Pengunjung tersebut mengaku diminta mengambil sendiri pesanan tanpa penjelasan yang jelas. Bahkan, minuman es yang dipesan justru disajikan dalam kondisi panas. Ia menegaskan tidak merekomendasikan warung tersebut kepada pengunjung lain.

Keluhan serupa disampaikan akun Nabella Kharisma Zakaria, seorang Local Guide. Ia mengaku memilih makan di Warung Prima Rasa Sarangan tanpa terlebih dahulu mengecek rating dan ulasan.

Dalam pengalamannya, Nabella memesan sup buntut seharga Rp45 ribu dan nasi putih seharga Rp10 ribu. Namun, harga tersebut dinilai tidak sebanding dengan kualitas makanan yang disajikan.

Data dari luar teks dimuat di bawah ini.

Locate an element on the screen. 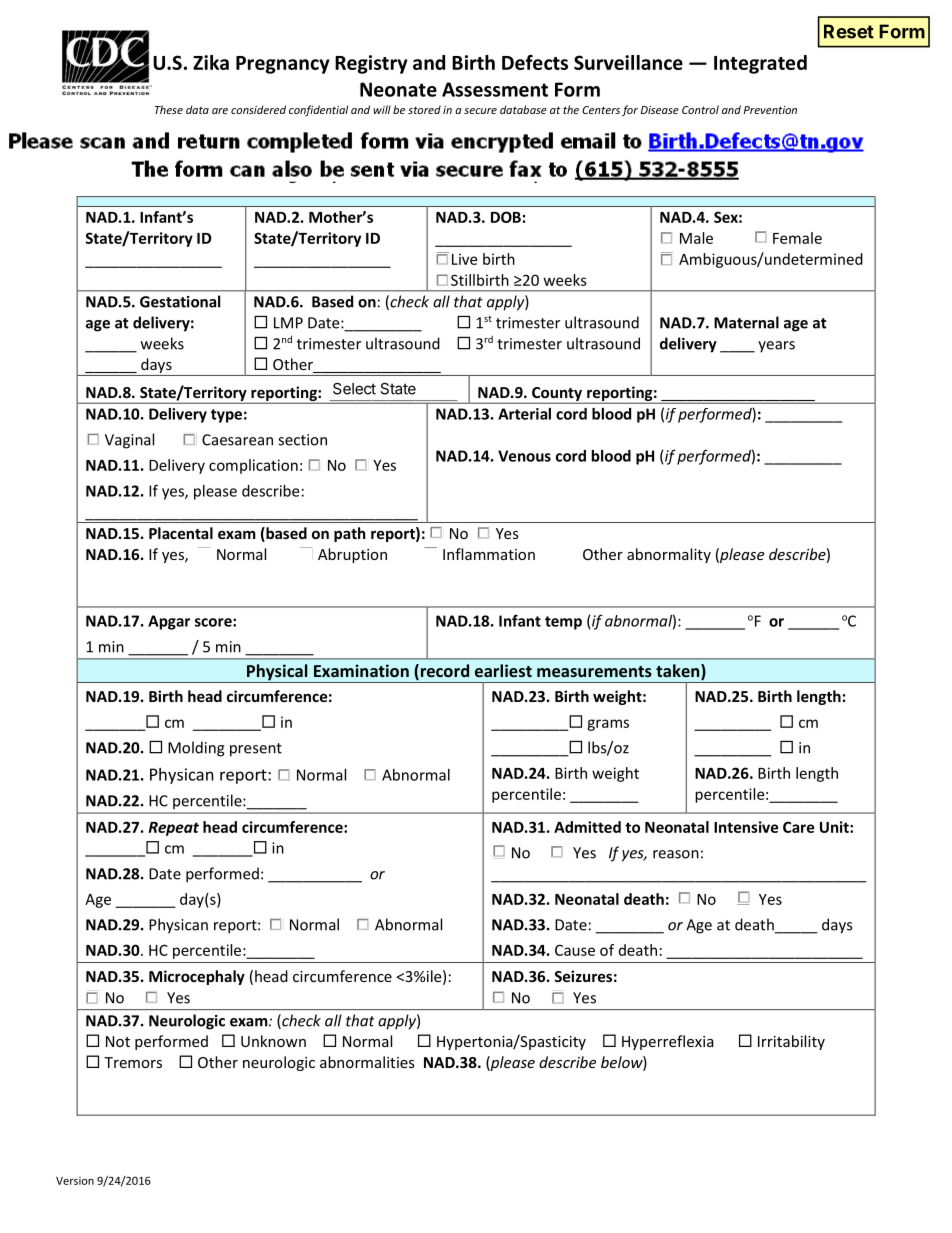  Control is located at coordinates (700, 109).
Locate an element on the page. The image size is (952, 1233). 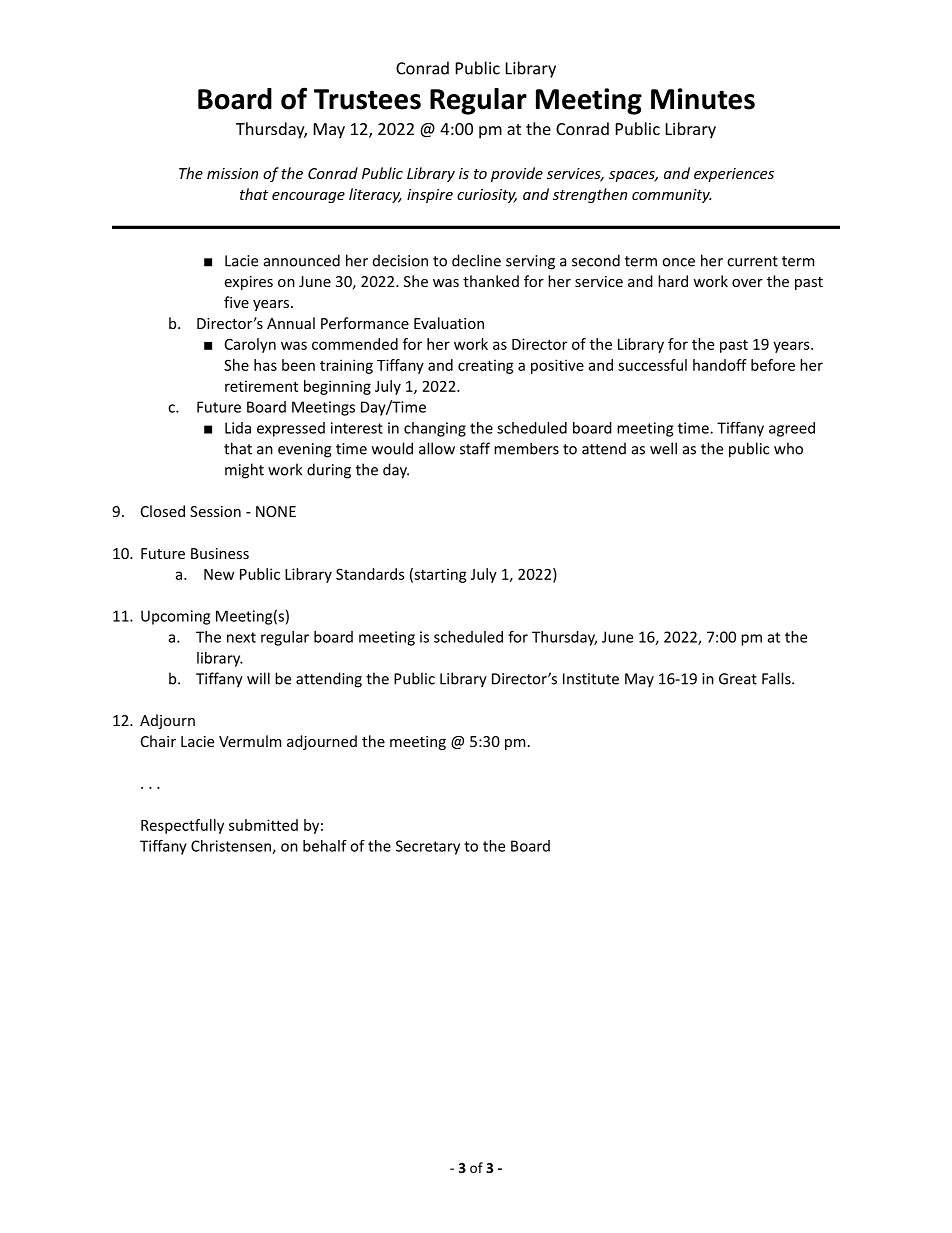
provide is located at coordinates (517, 174).
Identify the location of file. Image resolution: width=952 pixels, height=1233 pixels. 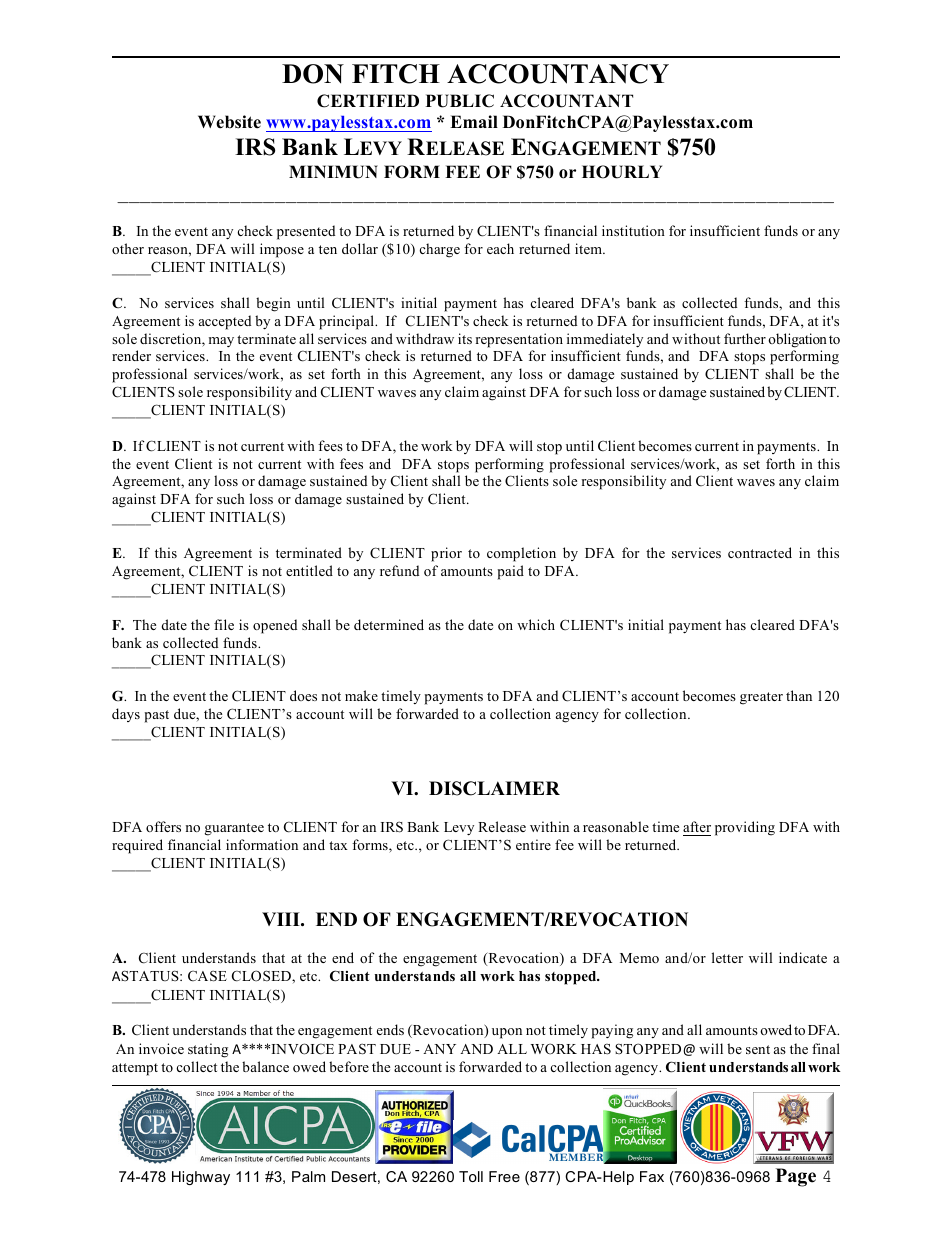
(224, 624).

Menurut Nabella, kuah sup buntut terasa hambar seperti air tanpa kaldu, sayuran tampak kurang segar, sementara nasi disajikan dalam kondisi kering dan tidak hangat. Ia bahkan harus meminta garam dan lada secara terpisah agar makanan bisa dinikmati.

Selain itu, minuman yang dipesan disebut tidak kunjung datang hingga ia selesai makan. Nabella akhirnya memilih langsung membayar dan meninggalkan warung tanpa menerima minuman pesanannya.

Masalah harga juga disoroti akun syah marta. Dalam ulasannya, ia menilai harga menu di Warung Prima Rasa Sarangan terlalu mahal untuk ukuran warung di kawasan wisata.

Ia menyebut ayam geprek dibanderol Rp35 ribu dengan tepung terlalu tebal dan sambal yang dinilai asin. Sementara nasi goreng seharga Rp30 ribu disebut tidak otomatis disajikan dengan telur.

Menurutnya, tambahan telur harus dibayar kembali tanpa penjelasan di awal. Untuk makan sederhana dua orang, hanya memesan ayam geprek, nasi goreng telur, dan satu botol air putih, total yang harus dibayar mencapai Rp92 ribu.

Tak hanya soal makanan, fasilitas pendukung juga menuai kritik. Akun Heny Retno Wulandari mengeluhkan tarif toilet di belakang warung yang dinilai lebih mahal dibandingkan toilet lain di kawasan Telaga Sarangan.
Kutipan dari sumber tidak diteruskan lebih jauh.